Additional analysis of the original ArXiv paper
📋 Original Paper Title and Abstract
Detect, Unlearn, Restore: Defending Text Summarization Models Against Data Poisoning
🔍 ShortSpan Analysis of the Paper
Problem
This paper studies training-time data poisoning against abstractive text summarization models, focusing on fine-tuning as a vulnerable stage because small, task-specific datasets give each example disproportionate influence. Adversaries can insert or publish poisoned document–summary pairs to induce persistent failures such as sentiment inversion, toxic injection, factual distortion or representational bias while preserving standard metrics like ROUGE, making attacks stealthy and dangerous for downstream users.
Approach
The authors propose a unified post-hoc defence framework with two complementary branches. Defence-1 (white-box) assumes access to the fine-tuning corpus and model weights: it computes per-example training influence using a scalable DataInf approximation, selects high-influence candidates, applies lightweight semantic filters for sentiment, toxicity, factual consistency and group-based bias, then applies gradient-ascent unlearning to reverse poisoned gradients without full retraining. Defence-2 (black-box) assumes only model access: it audits model behaviour using a Sensitivity to Adversarial Perturbations (SAP) metric that measures how semantics-preserving lead-sentence perturbations cause exclusion of lead content in generated summaries; models with SAP above a clean-calibrated threshold are flagged as poisoned. Evaluation covers nine models and six summarization datasets across varying fine-tuning sizes and adaptive attack strategies.
Key Findings
- Poisoned training pairs concentrate in high-influence percentiles: at a Top-20% threshold 75–88% of poisoned samples are captured across attack types, enabling efficient pre‑filtering.
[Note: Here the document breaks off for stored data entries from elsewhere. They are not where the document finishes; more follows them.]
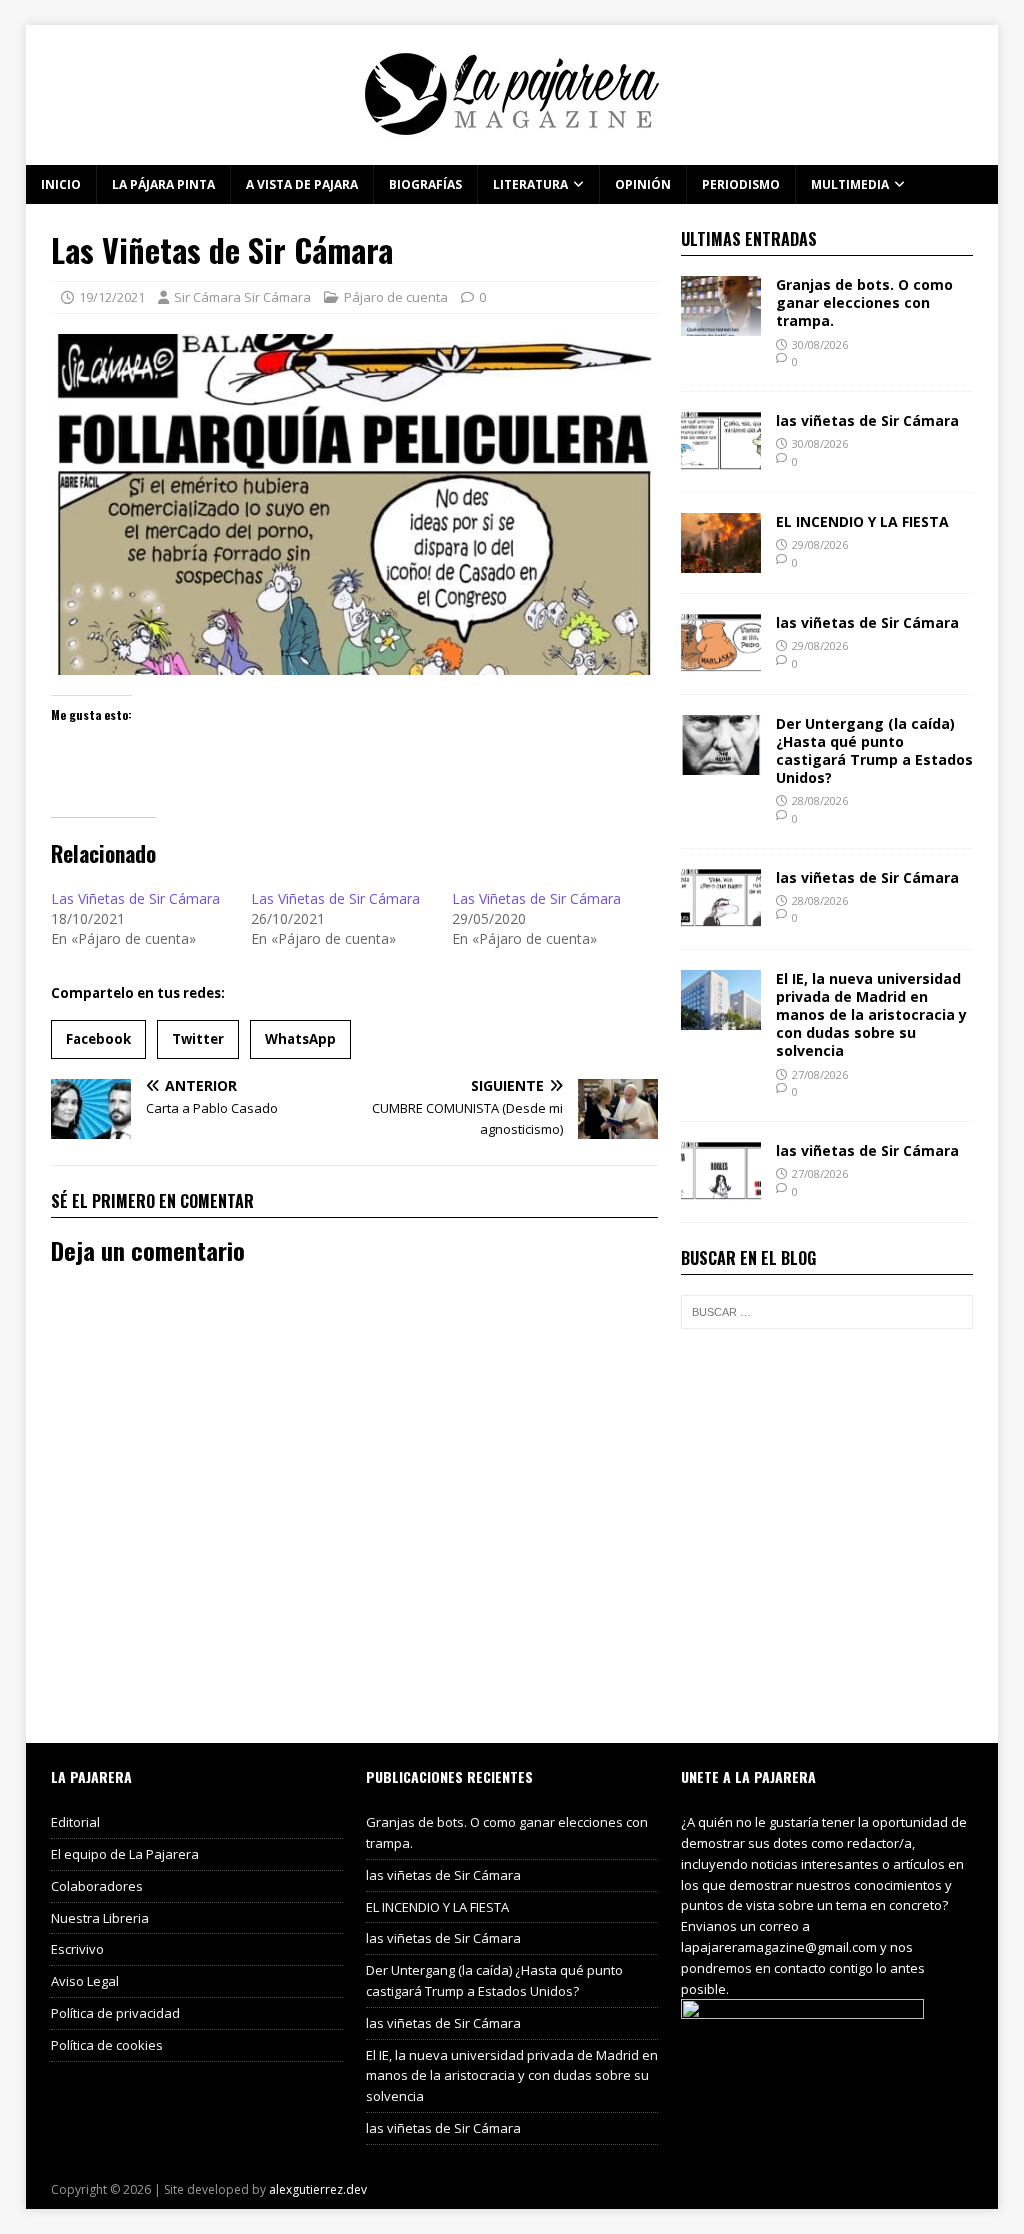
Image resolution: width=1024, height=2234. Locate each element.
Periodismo (741, 184)
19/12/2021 (112, 297)
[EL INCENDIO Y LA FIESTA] (721, 560)
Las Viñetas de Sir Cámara (135, 898)
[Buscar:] (827, 1312)
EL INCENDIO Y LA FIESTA (862, 521)
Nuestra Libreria (100, 1918)
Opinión (643, 184)
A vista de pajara (302, 184)
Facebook (98, 1039)
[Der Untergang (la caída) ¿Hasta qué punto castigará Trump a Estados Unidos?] (721, 762)
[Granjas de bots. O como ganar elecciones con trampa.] (721, 324)
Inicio (61, 184)
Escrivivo (77, 1949)
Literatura (530, 184)
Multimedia (850, 184)
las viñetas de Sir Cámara (867, 420)
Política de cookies (107, 2045)
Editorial (75, 1822)
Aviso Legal (85, 1981)
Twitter (198, 1039)
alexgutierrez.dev (318, 2189)
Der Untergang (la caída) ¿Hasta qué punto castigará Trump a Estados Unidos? (874, 751)
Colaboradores (97, 1886)
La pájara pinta (163, 184)
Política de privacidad (115, 2013)
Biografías (425, 184)
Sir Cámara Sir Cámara (242, 297)
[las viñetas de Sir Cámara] (721, 459)
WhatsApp (300, 1039)
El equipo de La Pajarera (125, 1854)
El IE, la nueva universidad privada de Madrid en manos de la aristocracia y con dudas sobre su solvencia (871, 1015)
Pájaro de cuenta (396, 297)
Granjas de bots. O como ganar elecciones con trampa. (864, 302)
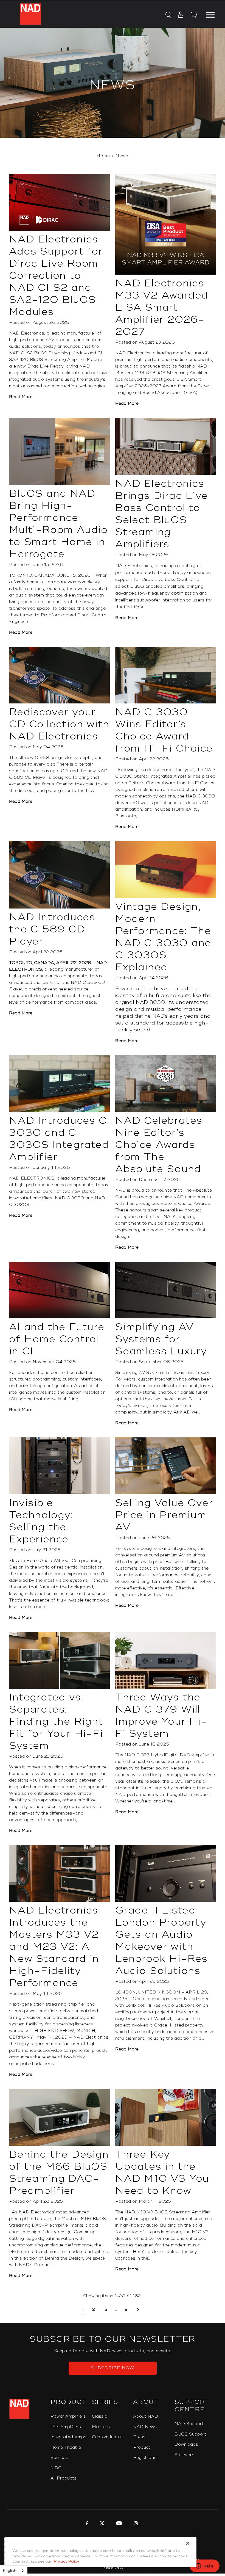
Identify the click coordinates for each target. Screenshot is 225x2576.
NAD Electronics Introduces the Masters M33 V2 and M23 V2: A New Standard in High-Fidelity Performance (54, 1946)
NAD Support (189, 2423)
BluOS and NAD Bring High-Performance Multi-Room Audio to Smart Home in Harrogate (58, 524)
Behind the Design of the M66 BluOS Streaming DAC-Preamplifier (59, 2173)
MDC (55, 2468)
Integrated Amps (68, 2437)
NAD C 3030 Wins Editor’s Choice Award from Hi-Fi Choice (164, 730)
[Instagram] (135, 2524)
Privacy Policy (66, 2561)
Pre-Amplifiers (65, 2426)
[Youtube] (118, 2524)
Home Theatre (65, 2447)
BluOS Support (190, 2434)
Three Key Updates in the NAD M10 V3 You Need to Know (162, 2173)
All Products (63, 2478)
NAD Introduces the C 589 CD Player (52, 929)
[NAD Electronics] (30, 14)
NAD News (145, 2426)
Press (139, 2437)
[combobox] (13, 2570)
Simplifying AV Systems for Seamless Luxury (161, 1339)
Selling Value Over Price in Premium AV (164, 1515)
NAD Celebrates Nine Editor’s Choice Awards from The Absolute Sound (159, 1145)
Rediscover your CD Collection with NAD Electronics (59, 724)
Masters (101, 2426)
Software (184, 2455)
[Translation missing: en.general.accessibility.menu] (210, 14)
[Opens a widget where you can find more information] (204, 2566)
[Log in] (179, 15)
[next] (138, 2310)
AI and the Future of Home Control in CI (57, 1339)
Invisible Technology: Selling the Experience (41, 1521)
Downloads (186, 2444)
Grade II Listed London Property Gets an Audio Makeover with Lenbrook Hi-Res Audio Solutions (161, 1940)
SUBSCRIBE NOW (112, 2368)
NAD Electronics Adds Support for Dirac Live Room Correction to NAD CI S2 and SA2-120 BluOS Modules (56, 275)
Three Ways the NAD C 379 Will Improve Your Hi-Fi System (161, 1715)
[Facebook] (86, 2524)
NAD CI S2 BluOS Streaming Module (48, 353)
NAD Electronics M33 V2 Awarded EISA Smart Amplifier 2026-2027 (161, 307)
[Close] (188, 2543)
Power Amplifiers (68, 2416)
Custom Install (107, 2437)
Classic (99, 2416)
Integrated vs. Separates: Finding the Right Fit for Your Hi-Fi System (56, 1721)
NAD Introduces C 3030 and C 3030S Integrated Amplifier (59, 1139)
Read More (20, 396)
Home (103, 156)
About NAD (145, 2416)
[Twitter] (101, 2524)
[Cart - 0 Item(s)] (194, 16)
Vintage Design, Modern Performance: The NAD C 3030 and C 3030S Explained (163, 937)
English (9, 2571)
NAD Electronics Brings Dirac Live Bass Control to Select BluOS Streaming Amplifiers (161, 514)
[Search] (167, 15)
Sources (59, 2457)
- Defence-1 achieves high detection precision (reported 92.6%) and average behavioural recovery of 85.3% across datasets, models and attack objectives while preserving utility (ROUGE-1 change ≈−0.004 absolute) and completing unlearning rapidly (unlearning step ≈14 minutes; influence computation similar, total ≈28 minutes).
- Gradient-ascent unlearning restores deeper generation behaviour: abstractive tendencies recover by about 92–96%, reversing poisoning-induced shifts toward extractive copying with residual differences typically below 0.02 in extractiveness metrics.
- Defence-2 (SAP) yields a large, contamination-consistent separation between clean and poisoned models; with a threshold τ=7.5 the authors report complete separation and zero false positives across evaluated conditions, outperforming black-box baselines based on logit sensitivity and perplexity.
- The framework remains resilient to adaptive attacks (mixed-influence, off-lead placement, mixed objectives): although some attacks reduce one defence’s effectiveness, the complementary design ensures at least one mechanism detects or recovers the compromise.
Limitations
Defence-1 requires access to model parameters and fine-tuning data, limiting applicability to open-source or self-hosted pipelines; Defence-2 can only audit, not remediate. Semantic filters rely on pre-trained classifiers whose biases or errors can affect filtering. The set of behavioural checks may need extension for future, more adaptive poisoning strategies.
Implications
An attacker able to inject or publish poisoned fine-tuning data can induce systematic semantic distortions—flipping sentiment, adding toxic content, fabricating facts or skewing demographic portrayals—while leaving standard evaluation scores unchanged, and can shift models toward extractive behaviour. Such poisoning can be distributed via released datasets or model checkpoints, is effective at low contamination rates reported in the paper, and can evade conventional trigger-based backdoor detectors. The results demonstrate that attackers can produce persistent, stealthy manipulations of summarization behaviour that require targeted detection and unlearning to remove.